____ Information provided
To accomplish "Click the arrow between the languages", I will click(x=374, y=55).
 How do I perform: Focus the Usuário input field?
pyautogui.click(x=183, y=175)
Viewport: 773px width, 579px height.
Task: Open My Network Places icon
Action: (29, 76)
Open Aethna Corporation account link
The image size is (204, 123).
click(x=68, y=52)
________
Exercise requirements:
Copy out the data above line for line, changing nothing.

Complete output:
To accomplish "Click the arrow between the languages", I will click(x=374, y=55).
 How do I perform: Focus the Usuário input field?
pyautogui.click(x=183, y=175)
Viewport: 773px width, 579px height.
Task: Open My Network Places icon
Action: (29, 76)
Open Aethna Corporation account link
The image size is (204, 123).
click(x=68, y=52)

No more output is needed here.